◆ **PROBLEM STATEMENT**:
Please copy every record exactly as it is written.

◆ **MATERIAL SHOWN**:
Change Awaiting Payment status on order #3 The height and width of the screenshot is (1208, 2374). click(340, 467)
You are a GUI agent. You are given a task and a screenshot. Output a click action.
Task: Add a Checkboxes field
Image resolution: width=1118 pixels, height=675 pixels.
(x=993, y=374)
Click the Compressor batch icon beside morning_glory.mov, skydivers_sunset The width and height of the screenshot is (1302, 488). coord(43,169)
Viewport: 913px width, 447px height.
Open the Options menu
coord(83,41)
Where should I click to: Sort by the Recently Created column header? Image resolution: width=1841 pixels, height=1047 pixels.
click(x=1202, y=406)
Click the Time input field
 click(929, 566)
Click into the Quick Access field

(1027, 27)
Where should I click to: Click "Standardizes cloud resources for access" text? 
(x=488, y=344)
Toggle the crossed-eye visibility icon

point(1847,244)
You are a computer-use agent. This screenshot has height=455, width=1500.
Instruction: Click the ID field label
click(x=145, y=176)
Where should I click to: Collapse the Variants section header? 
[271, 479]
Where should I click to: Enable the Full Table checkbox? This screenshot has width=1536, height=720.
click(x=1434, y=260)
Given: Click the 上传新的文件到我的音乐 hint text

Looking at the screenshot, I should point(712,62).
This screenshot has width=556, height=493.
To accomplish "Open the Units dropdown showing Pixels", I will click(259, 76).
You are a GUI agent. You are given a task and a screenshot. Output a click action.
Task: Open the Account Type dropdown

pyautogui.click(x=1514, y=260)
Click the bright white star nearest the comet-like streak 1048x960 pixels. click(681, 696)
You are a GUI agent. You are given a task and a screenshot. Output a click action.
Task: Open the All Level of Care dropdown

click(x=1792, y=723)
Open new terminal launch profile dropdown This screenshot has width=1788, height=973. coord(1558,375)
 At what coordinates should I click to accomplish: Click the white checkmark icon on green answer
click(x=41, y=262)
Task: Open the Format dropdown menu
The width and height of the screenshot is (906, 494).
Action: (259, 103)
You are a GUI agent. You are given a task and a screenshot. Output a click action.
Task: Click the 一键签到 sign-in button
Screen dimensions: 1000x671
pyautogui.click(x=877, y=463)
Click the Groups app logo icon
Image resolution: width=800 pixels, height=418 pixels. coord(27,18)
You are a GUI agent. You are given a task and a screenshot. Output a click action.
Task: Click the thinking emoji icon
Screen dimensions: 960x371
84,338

◆ **COMPLETED TASK**:
Change Awaiting Payment status on order #3 The height and width of the screenshot is (1208, 2374). click(340, 467)
You are a GUI agent. You are given a task and a screenshot. Output a click action.
Task: Add a Checkboxes field
Image resolution: width=1118 pixels, height=675 pixels.
(x=993, y=374)
Click the Compressor batch icon beside morning_glory.mov, skydivers_sunset The width and height of the screenshot is (1302, 488). coord(43,169)
Viewport: 913px width, 447px height.
Open the Options menu
coord(83,41)
Where should I click to: Sort by the Recently Created column header? Image resolution: width=1841 pixels, height=1047 pixels.
click(x=1202, y=406)
Click the Time input field
 click(929, 566)
Click into the Quick Access field

(1027, 27)
Where should I click to: Click "Standardizes cloud resources for access" text? 
(x=488, y=344)
Toggle the crossed-eye visibility icon

point(1847,244)
You are a computer-use agent. This screenshot has height=455, width=1500.
Instruction: Click the ID field label
click(x=145, y=176)
Where should I click to: Collapse the Variants section header? 
[271, 479]
Where should I click to: Enable the Full Table checkbox? This screenshot has width=1536, height=720.
click(x=1434, y=260)
Given: Click the 上传新的文件到我的音乐 hint text

Looking at the screenshot, I should point(712,62).
This screenshot has width=556, height=493.
To accomplish "Open the Units dropdown showing Pixels", I will click(259, 76).
You are a GUI agent. You are given a task and a screenshot. Output a click action.
Task: Open the Account Type dropdown

pyautogui.click(x=1514, y=260)
Click the bright white star nearest the comet-like streak 1048x960 pixels. click(681, 696)
You are a GUI agent. You are given a task and a screenshot. Output a click action.
Task: Open the All Level of Care dropdown

click(x=1792, y=723)
Open new terminal launch profile dropdown This screenshot has width=1788, height=973. coord(1558,375)
 At what coordinates should I click to accomplish: Click the white checkmark icon on green answer
click(x=41, y=262)
Task: Open the Format dropdown menu
The width and height of the screenshot is (906, 494).
Action: (259, 103)
You are a GUI agent. You are given a task and a screenshot. Output a click action.
Task: Click the 一键签到 sign-in button
Screen dimensions: 1000x671
pyautogui.click(x=877, y=463)
Click the Groups app logo icon
Image resolution: width=800 pixels, height=418 pixels. coord(27,18)
You are a GUI agent. You are given a task and a screenshot. Output a click action.
Task: Click the thinking emoji icon
Screen dimensions: 960x371
84,338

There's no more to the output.